## Define

### Shannon Entropy

Given a distributions $p$ over a given variable $X$, it is defined as $$H(p)=\mathbb E_p[-logp]$$

Concretely(具体地), for continuous case, $$H(p)=-\int_X p(x)logp(x)dx $$

and for discrete case, $$H(p)=-\sum_{x\in X}p(x)log p(x)$$

### Cross Entropy

Given two distributions $p$ and $q$ over a given variable $X$, it is defined as $$H(p,q)=\mathbb E_p[-logq]$$

Concretely, for continuous case, $$H(p,q)=-\int_X p(x)logq(x)dx $$

and for discrete case, $$H(p,q)=-\sum_{x\in X}p(x)log q(x)$$

### Kullback-Leibler Divergence(散度)

KL Divergence is also called relative entropy. Given two distributions $p$ and $q$ over a given variable $X$, it is defined as $$D_{KL}(p||q)=\mathbb E_{p}[-log\frac{q}{p}]$$

Concretely, for continuous case, $$D_{KL}(p||q)=-\int_X p(x)log\frac{q(x)}{p(x)}dx$$

and for discrete case, $$D_{KL}(p||q)=-\sum_{x \in X}p(x)log\frac{q(x)}{p(x)}$$

### Maximum Likelihood Estimation

For unsupervised learning, given a dataset ${x_1, x_2, ...,x_n}$, we want to train a model with parameters $\theta$ so that the product of the likelihood for all the samples in the dataset is maximized.

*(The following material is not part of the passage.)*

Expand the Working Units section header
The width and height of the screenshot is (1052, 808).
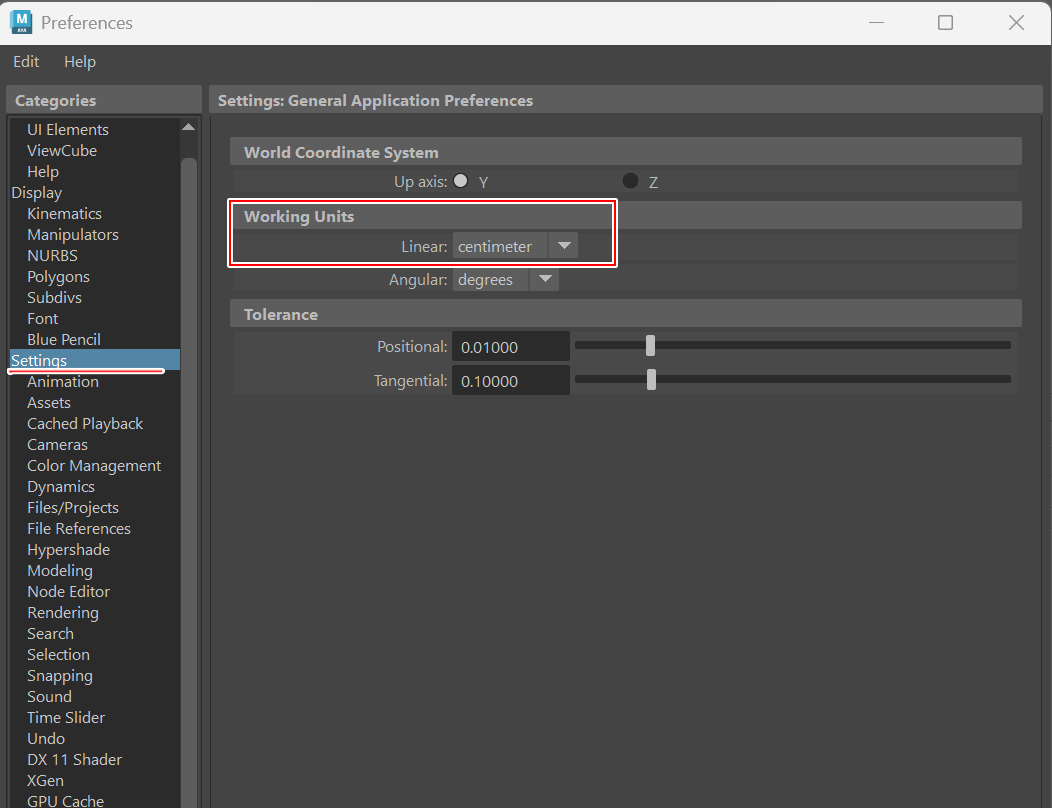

We use $q_{\theta}(x_i)$ to denote the predicted likelihood $q(x_i|\theta)$ from the model for sample $x_i$ from the dataset. Concretely, we have the follow objective function $$argmax_{\theta}\prod_{i=1}^n q_{\theta}(x_i)$$

It is equivalent to optimize $$argmax_{\theta}\sum_{i=1}^n log q_{\theta}(x_i)$$ or $$argmin_{\theta}-\sum_{i=1}^n log q_{\theta}(x_i)$$

Similarly, for supervised learning, given a dataset ${(x_1, y_1),(x_2, y_2),...,(x_n,y_n)}$, we want to optimize $$argmax_{\theta}\prod_{i=1}^n q_{\theta}(y_i|x_i)$$

It is equivalent to optimize $$argmax_{\theta}\sum_{i=1}^n log q_{\theta}(y_i|x_i)$$ or $$argmin_{\theta}-\sum_{i=1}^n log q_{\theta}(y_i|x_i)$$

## Relationships

### Maximum Likelihood Estimation and Cross Entropy

In classification problems, we set $p$ as the distribution for the ground truth label for feature $x$, and $q_{\theta}$ as the distribution for the predicted label for feature $x$ from the model. The ground truth distribution $p(y|x_i)$ would be a one-hot encoded vector where     
$$p(y|x_i)=
\begin{cases}
1& \text{if y=y_i}\\
0& \text{otherwise}
\end{cases}$$

For sample $(x_i, y_i)$ from the dataset, the cross entropy of the ground truth distribution and the predicted label distribution is  

$$H_i(p,q_{\theta})=-\sum_{y\in Y}p(y|x_i)logq_{\theta}(y|x_i)=-logq_{\theta}(y_i|x_i)$$

We use the sum of the cross entropy for all our samples from the dataset and use it as the loss function to train our model on the dataset  

$$L=\sum_{i=1}^n H_i(p,q_{\theta})=-\sum_{i=1}^n log q_{\theta}(y_i|x_i)$$

This loss function is sometimes called a log loss function. Thus the optimization goal is

$$argmin_{\theta} L = argmin_{\theta} \sum_{i=1}^n H_i(p, q_{\theta})=argmin_{\theta}-\sum_{i=1}^n logq_{\theta}(y_i|x_i)$$

This is exactly the same as the optimization goal of maximum likelihood estimation. Therefore, we say optimization using log loss in the classification problems is equivalent to do maximum likelihood estimation.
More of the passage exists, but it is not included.